▶ _REQUIREMENT_: When you find the line with "This screenshot has height=735, width=1568." among the records below, reproduce it and each line after it exactly, ending with the line with "Activate the crosshair pan icon".

(Collected data entries)
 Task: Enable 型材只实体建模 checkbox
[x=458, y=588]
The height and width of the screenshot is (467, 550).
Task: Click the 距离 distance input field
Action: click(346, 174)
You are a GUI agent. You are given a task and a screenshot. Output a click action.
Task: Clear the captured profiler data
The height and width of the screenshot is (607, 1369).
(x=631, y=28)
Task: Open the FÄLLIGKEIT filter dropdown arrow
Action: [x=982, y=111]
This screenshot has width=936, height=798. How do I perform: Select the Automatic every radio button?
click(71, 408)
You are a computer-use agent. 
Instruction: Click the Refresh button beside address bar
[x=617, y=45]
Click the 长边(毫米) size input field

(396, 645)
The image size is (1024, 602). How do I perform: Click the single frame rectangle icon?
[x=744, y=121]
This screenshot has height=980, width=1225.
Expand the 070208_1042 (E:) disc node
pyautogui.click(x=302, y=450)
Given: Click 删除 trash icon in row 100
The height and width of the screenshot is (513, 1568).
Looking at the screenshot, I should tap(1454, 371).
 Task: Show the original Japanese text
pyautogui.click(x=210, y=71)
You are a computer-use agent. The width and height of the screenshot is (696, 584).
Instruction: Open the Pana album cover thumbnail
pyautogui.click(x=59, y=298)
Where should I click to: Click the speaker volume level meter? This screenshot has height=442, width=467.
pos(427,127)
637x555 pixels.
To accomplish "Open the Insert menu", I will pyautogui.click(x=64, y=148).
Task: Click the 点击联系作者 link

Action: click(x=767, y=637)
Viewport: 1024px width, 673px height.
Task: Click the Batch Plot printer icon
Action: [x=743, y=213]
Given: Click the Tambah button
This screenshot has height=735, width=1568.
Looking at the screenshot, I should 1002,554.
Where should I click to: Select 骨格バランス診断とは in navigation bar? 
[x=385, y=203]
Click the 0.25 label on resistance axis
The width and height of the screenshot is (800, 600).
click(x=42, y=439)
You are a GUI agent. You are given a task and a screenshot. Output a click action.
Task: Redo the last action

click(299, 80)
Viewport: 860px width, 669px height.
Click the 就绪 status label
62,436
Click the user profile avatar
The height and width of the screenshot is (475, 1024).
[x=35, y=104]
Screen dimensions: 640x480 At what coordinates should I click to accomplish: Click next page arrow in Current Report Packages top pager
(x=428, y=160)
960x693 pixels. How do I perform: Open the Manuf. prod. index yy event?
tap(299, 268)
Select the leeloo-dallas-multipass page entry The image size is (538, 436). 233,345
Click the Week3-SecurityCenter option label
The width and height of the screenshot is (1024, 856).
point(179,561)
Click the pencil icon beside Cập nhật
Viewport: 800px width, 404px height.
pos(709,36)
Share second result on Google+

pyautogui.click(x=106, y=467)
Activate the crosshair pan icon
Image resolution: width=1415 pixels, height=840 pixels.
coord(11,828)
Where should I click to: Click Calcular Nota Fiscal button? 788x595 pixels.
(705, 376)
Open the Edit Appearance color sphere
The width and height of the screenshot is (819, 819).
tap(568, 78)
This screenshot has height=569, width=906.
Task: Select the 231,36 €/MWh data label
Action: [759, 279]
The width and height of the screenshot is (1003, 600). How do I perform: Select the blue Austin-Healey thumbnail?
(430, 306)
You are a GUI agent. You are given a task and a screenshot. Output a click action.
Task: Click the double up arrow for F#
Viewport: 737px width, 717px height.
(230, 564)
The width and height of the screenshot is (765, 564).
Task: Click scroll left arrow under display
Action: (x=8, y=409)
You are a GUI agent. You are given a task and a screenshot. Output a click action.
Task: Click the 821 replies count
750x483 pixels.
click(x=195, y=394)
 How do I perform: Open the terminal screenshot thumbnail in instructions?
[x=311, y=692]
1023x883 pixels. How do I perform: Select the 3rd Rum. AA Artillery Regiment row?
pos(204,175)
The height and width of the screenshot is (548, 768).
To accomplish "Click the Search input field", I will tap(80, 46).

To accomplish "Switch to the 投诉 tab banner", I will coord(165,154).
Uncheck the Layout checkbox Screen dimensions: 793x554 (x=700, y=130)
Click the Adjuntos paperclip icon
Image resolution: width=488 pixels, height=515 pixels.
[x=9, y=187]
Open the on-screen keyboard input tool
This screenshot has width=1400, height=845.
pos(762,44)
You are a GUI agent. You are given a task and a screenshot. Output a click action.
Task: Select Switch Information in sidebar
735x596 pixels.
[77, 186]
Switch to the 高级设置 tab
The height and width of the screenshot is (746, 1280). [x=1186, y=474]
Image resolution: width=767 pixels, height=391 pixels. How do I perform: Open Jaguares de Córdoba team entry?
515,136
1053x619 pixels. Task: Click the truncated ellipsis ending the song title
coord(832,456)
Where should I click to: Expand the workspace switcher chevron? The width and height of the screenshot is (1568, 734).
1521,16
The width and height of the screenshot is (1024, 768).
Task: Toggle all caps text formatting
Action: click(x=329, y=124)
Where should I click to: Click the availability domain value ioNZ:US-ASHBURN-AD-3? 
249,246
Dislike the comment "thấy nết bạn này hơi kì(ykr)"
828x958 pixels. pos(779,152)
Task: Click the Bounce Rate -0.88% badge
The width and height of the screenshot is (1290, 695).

▶ _YOUR SOLUTION_:
This screenshot has height=735, width=1568.
Looking at the screenshot, I should 1002,554.
Where should I click to: Select 骨格バランス診断とは in navigation bar? 
[x=385, y=203]
Click the 0.25 label on resistance axis
The width and height of the screenshot is (800, 600).
click(x=42, y=439)
You are a GUI agent. You are given a task and a screenshot. Output a click action.
Task: Redo the last action

click(299, 80)
Viewport: 860px width, 669px height.
Click the 就绪 status label
62,436
Click the user profile avatar
The height and width of the screenshot is (475, 1024).
[x=35, y=104]
Screen dimensions: 640x480 At what coordinates should I click to accomplish: Click next page arrow in Current Report Packages top pager
(x=428, y=160)
960x693 pixels. How do I perform: Open the Manuf. prod. index yy event?
tap(299, 268)
Select the leeloo-dallas-multipass page entry The image size is (538, 436). 233,345
Click the Week3-SecurityCenter option label
The width and height of the screenshot is (1024, 856).
point(179,561)
Click the pencil icon beside Cập nhật
Viewport: 800px width, 404px height.
pos(709,36)
Share second result on Google+

pyautogui.click(x=106, y=467)
Activate the crosshair pan icon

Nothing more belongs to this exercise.